- [WHAT YOU HAVE TO DO]
All of the data should be given again word for word, though the images are to be left out.

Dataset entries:

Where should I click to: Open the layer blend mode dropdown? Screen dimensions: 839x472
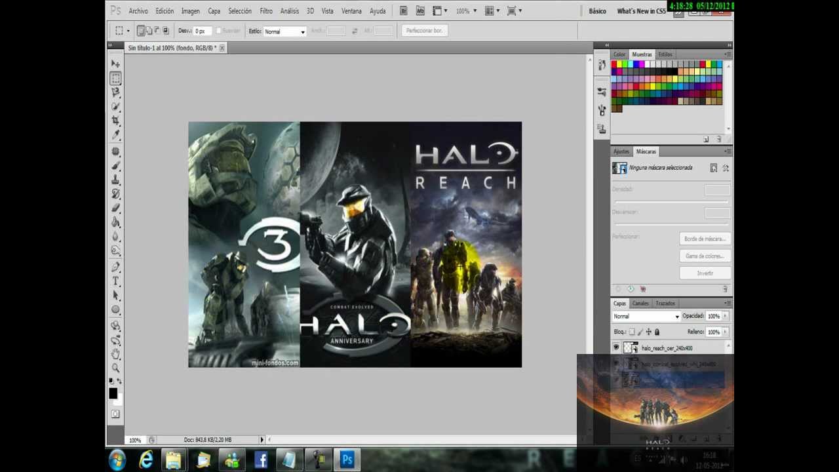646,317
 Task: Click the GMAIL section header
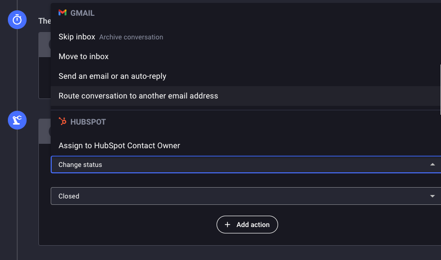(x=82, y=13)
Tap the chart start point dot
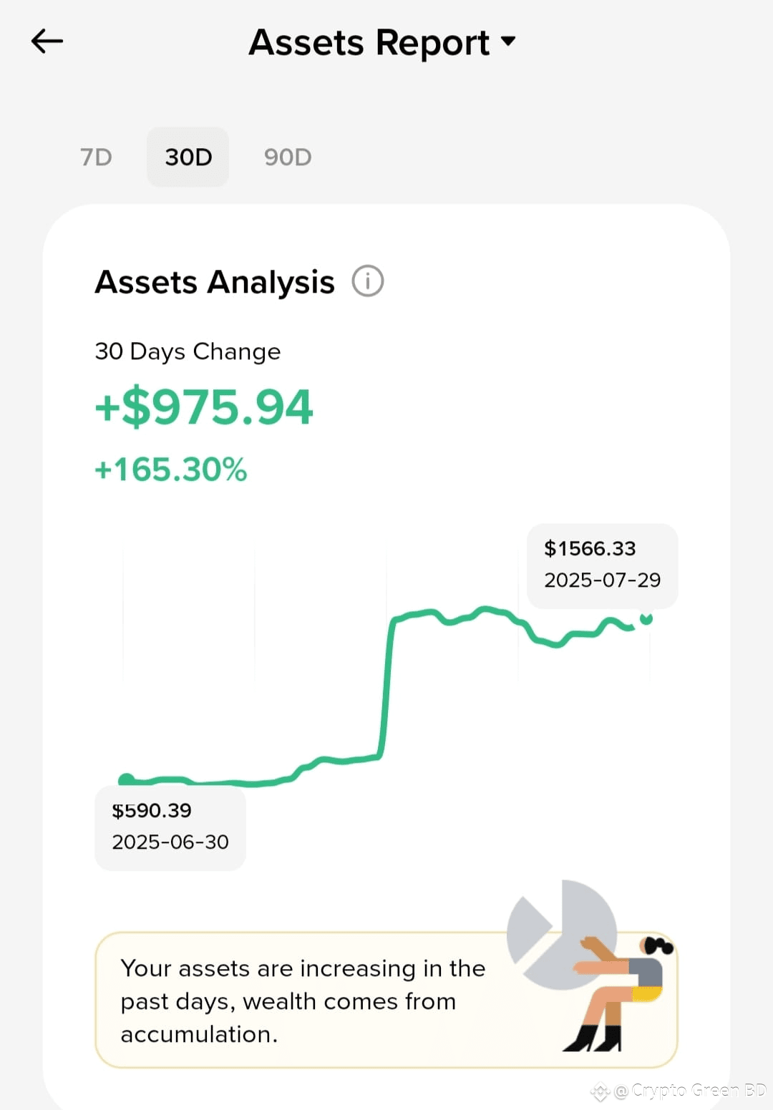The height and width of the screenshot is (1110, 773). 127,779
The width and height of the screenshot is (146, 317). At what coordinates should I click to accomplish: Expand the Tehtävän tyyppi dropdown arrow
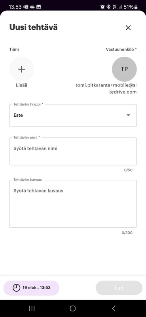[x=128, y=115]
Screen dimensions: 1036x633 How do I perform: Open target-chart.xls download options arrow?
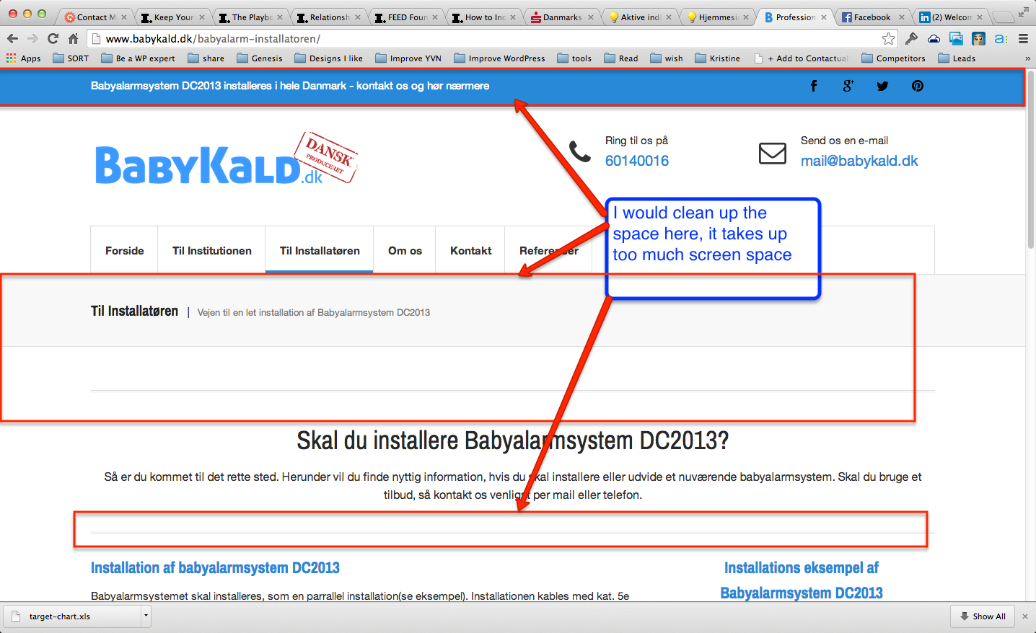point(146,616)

- [SOLUTION TO THIS PROBLEM]
Where should I click to: Open the layer blend mode dropdown? Screen dimensions: 839x472
646,317
 Task: Click the GMAIL section header
(x=82, y=13)
Tap the chart start point dot
The height and width of the screenshot is (1110, 773). 127,779
The width and height of the screenshot is (146, 317). At what coordinates should I click to accomplish: Expand the Tehtävän tyyppi dropdown arrow
[x=128, y=115]
Screen dimensions: 1036x633 How do I perform: Open target-chart.xls download options arrow?
point(146,616)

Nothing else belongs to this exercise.